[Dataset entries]
◇ ◇ ◇

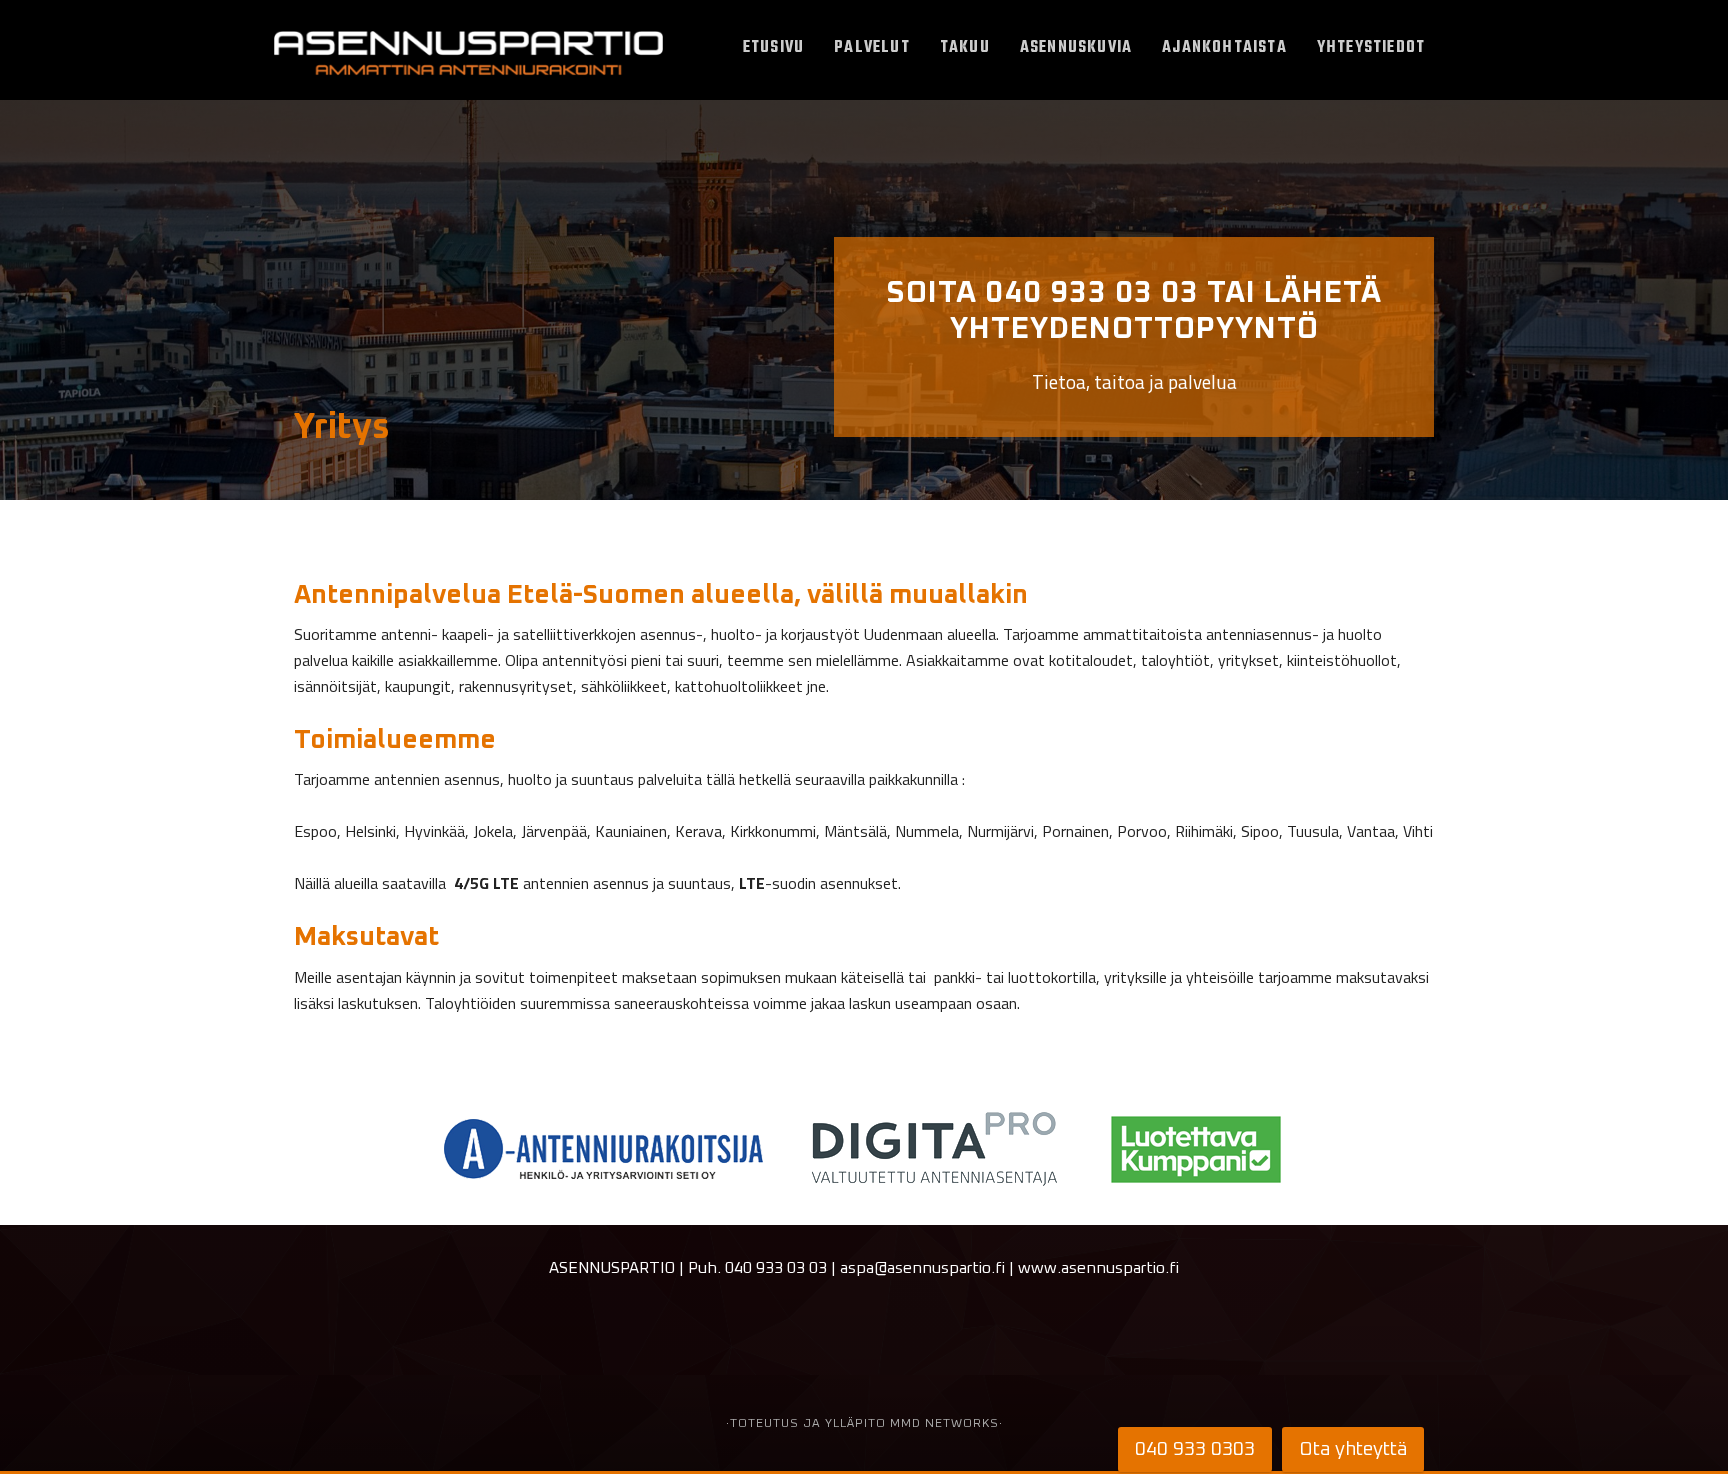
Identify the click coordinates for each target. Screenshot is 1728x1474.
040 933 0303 (1195, 1449)
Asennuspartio (468, 55)
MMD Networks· (946, 1424)
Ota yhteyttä (1353, 1449)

◇ ◇ ◇

YOUR TASK ▸ Each line above must be repeated exactly in the answer, with pictures omitted.

ANSWER SECTION ▸
Identify the click coordinates for each target. Screenshot is 1728x1474.
040 933 0303 (1195, 1449)
Asennuspartio (468, 55)
MMD Networks· (946, 1424)
Ota yhteyttä (1353, 1449)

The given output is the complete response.